Dans cet encadré, nous ne détaillerons pas les caractéristiques statistiques de l’approche ABC qui ont été détaillées dans des revues récentes (Beaumont 2010; Bertorelle et al. 2010; Csillery et al. 2010; Lopes & Beaumont 2010). Nous présenterons, en revanche, le principe et les grandes étapes de l’analyse basée sur la méthode ABC.

Le principe général

Grâce aux statistiques bayésiennes, il est possible de construire des modèles et/ou d’estimer des paramètres sous un modèle donné à partir de données observées telles que des génotypes multi-locus (Beaumont & Rannala 2004). Par conséquent, il est possible de déterminer la distribution a posteriori d’un modèle ou du paramètre θ en connaissant les données observées

D en suivant l’équation suivante : P(θ|D) ∝ P(D|θ)P(θ) où P(θ) est la distribution a priori du

modèle ou du paramètre.

La probabilité P(D|θ) d’observer les données D étant donné le paramètre (ou le modèle) θ correspond à la vraisemblance de θ. Cette vraisemblance peut être estimée, mais lorsque les modèles sont très complexes, cette estimation devient difficile voire impossible. Dans ce cas, des méthodes sans calcul de la vraisemblance (likelihood free) permettent de calculer une distribution a posteriori en remplaçant la vraisemblance par une approximation en utilisant les statistiques résumées sur des jeux de données simulés selon différents modèles. La méthode ABC est une de ces méthodes particulièrement bien adaptée à l’analyse de données génétiques (Beaumont 2010; Beaumont et al. 2002; Bertorelle et al. 2010; Csillery et al. 2010; Lopes & Beaumont 2010).

Encadré 3. Suite

Les étapes de l’analyse

Le déroulement d’une analyse basée sur les méthodes ABC peut se décomposer en 5 étapes. A chacune de ces étapes, des phases de validations sont effectuées avant de passer à l’étape suivante :

Etape 1 : Définition des scénarios et priors. Il s’agit d’établir des scénarios d’introduction et d’associer des valeurs ou des distributions a priori à chacun des paramètres génétiques (taux de mutation des marqueurs), démographiques (tailles efficaces des populations), historiques (dates de première observation de chacune des populations envahissantes) et à la fréquence des modèles.

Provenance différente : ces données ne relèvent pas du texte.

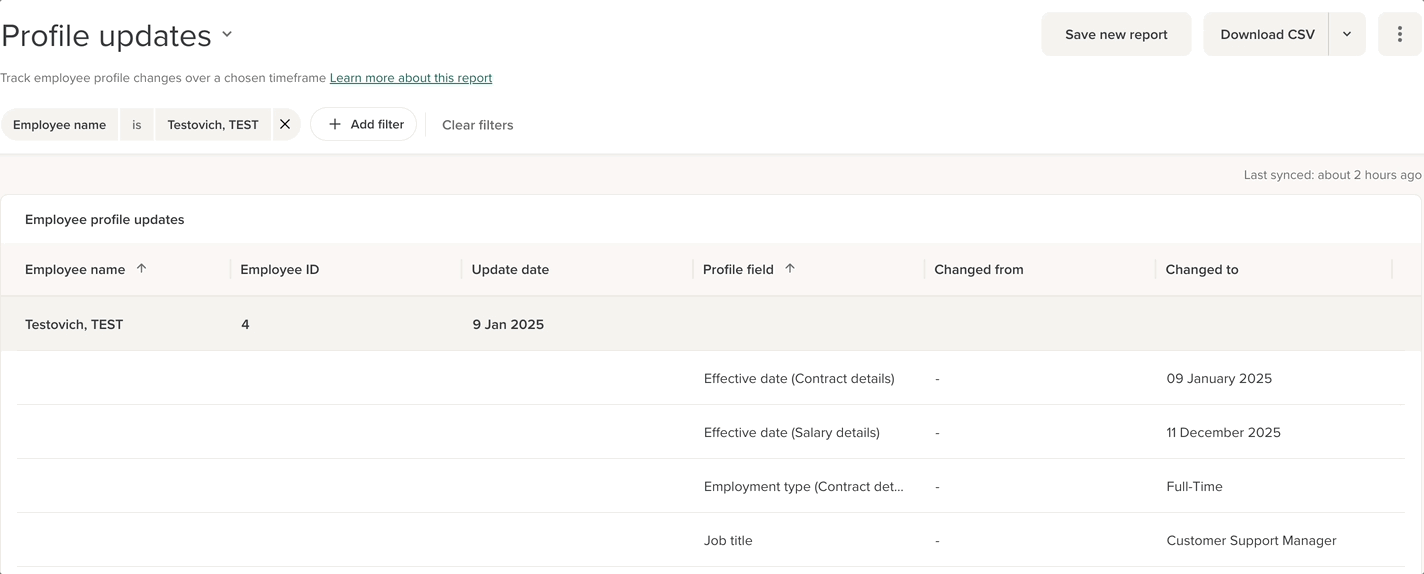The width and height of the screenshot is (1424, 574).
Task: Change the filter operator 'is'
Action: [137, 125]
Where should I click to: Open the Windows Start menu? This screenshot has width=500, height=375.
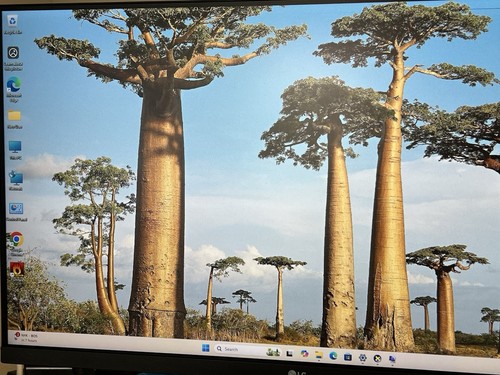coord(206,348)
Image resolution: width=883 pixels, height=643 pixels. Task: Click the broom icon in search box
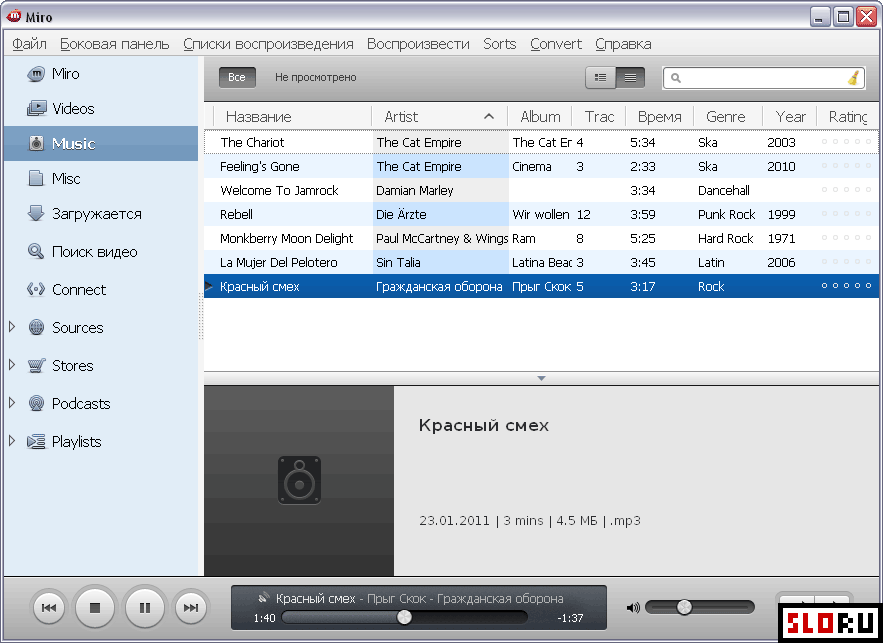coord(853,78)
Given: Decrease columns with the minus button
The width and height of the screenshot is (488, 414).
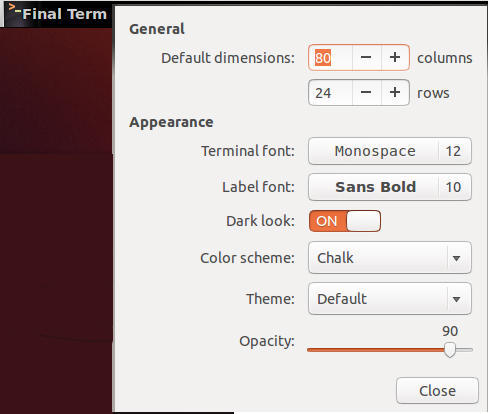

Etape 2 : Choix des statistiques résumées et simulations de données génétiques. Il s’agit de simuler des données génétiques selon chacun des scénarios à partir d’un modèle stochastique de mutation et de dérive liant démographie et génétique. Les paramètres sont tirés aléatoirement dans la distribution des priors. Chacun des jeux de données est ensuite résumé à l’aide des statistiques précédemment choisies pour décrire les variations génétiques intra et inter populationnelles (nombre moyen d’allèles par locus, hétérozygotie attendue, FST par

paire de populations).

Etape 3 : Rejet des jeux de données les moins informatifs. Les distances euclidiennes entre les statistiques simulées et observées sont calculées, puis les simulations les plus éloignées des observations, au-delà d’un certain seuil, sont rejetées.

Etape 4 : Sélection du scénario le plus probable. Le calcul de la probabilité a posteriori de chaque scénario par une régression logistique sur les jeux de données simulés conservés lors de l’étape 3 va permettre d’identifier le scénario. Il est ensuite possible d’estimer des distributions a posteriori des paramètres du scénario gagnant.

Etape 5 : Evaluation de la puissance d’analyse et de la pertinence des inférences. Il important (i) de vérifier la puissance de l’analyse effectuée en calculant les erreurs de type I et les erreurs de type II à l’aide de données simulées, utilisées comme des données qui auraient été observées (jeu de données pseudo-observées), pour déterminer si l’analyse permet de bien distinguer les différents scénarios et (ii) de contrôler la concordance entre le scénario sélectionné et les données observées en simulant des données à partir de valeurs de paramètres tirées dans les distributions a posteriori ( « model checking ») qui permet de déterminer si le scénario sélectionné et les distributions a posteriori des paramètres inférées reproduisent convenablement les données observées. En cas d’incohérence, il peut être nécessaire de repasser à l’étape 1.